Open Kreol Project - Translation
Philosophy
We present the first open source digital language preservation project in Mauritius for our native language Mauritian Creole. The philosophy behind the Open Kreol Project is inline with META's No Language Left Behind (NLLB) initiative which embodies the vision of ensuring equitable access to information and communication by developing advanced AI models capable of translating low-resource languages, such as Mauritian Kreole, with high accuracy.
Mauritian Creole is one of the 15 French-based creoles and is second in the number of its speakers (1.2 million), after Haiti (7 million), and yet there is currently no reliable way of translating any language into Mauritian Creole and vice-versa. By leveraging the NLLB initiative, the Open Kreol Project aims to bridge this gap and provide high-quality translation data for Mauritian Creole. This will not only preserve our linguistic heritage but also ensure that our language thrives in the digital age.
Open source projects are essential as they democratize technology, making advanced tools and resources accessible to everyone, regardless of economic background. These initiatives empower communities by fostering collaboration, innovation, and local solutions tailored to specific needs. By uplifting marginalized groups, open source projects contribute to social equity, ensuring that no community is left behind in the digital revolution.
Project Goals
- To create a comprehensive, open-source dataset tailored for translation purposes, ensuring high-quality translation data.

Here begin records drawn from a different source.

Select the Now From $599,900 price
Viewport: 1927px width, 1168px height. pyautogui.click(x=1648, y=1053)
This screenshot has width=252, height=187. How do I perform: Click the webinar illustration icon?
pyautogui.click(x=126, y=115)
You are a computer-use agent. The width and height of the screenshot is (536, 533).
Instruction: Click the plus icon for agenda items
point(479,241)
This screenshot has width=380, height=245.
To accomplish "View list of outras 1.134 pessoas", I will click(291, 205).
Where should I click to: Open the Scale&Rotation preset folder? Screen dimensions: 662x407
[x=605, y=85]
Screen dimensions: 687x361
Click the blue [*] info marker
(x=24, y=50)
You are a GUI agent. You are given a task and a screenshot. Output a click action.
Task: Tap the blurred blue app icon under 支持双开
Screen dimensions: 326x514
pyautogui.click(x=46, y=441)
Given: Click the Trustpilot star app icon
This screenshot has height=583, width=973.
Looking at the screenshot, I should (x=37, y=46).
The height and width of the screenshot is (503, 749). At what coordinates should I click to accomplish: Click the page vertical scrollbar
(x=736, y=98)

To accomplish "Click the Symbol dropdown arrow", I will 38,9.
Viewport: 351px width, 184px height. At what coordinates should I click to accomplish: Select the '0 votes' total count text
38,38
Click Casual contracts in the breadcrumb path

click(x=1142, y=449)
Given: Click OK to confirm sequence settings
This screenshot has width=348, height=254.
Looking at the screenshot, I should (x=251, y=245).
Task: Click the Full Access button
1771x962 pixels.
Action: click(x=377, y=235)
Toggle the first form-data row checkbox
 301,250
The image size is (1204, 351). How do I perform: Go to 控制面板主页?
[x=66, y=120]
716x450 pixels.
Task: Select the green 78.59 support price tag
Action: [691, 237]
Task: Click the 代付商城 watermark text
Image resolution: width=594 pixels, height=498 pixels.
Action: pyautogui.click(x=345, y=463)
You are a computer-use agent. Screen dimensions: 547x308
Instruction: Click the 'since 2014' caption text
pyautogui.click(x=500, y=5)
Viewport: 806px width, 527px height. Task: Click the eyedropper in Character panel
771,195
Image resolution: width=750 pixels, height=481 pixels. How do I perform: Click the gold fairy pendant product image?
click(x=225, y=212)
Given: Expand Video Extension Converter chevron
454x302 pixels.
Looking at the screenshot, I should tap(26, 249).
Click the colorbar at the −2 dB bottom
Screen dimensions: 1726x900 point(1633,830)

- To develop a cutting-edge, open-source Machine Translation Model, accessible for public download via HuggingFace.
- To establish a compact Python framework for effectively training and fine-tuning translation models, compatible with the HuggingFace API.
- To cultivate a collaborative environment within the AI community in Mauritius, placing a strong emphasis on AI education to drive further innovation.
Project Timeline
The development phase has yielded models that surpass previous open-source work. Additionally, a substantial amount of Kreol data has been sourced from Mauritian references, and a foundational portion of the Python framework has been completed.
Despite these achievements, the quality of English-Kreol pairs remains suboptimal. To address this, the collaboration of the Kreol speaking community is sought to annotate and rectify irregularities in the translations.
Following the annotation of posted batches, an updated model will be trained, evaluated, and subsequently made publicly available alongside the data used in its training.
Future avenues for advancement include the development of models with fewer parameters, the creation of a Kreol ChatGPT, and the enhancement of website translation capabilities.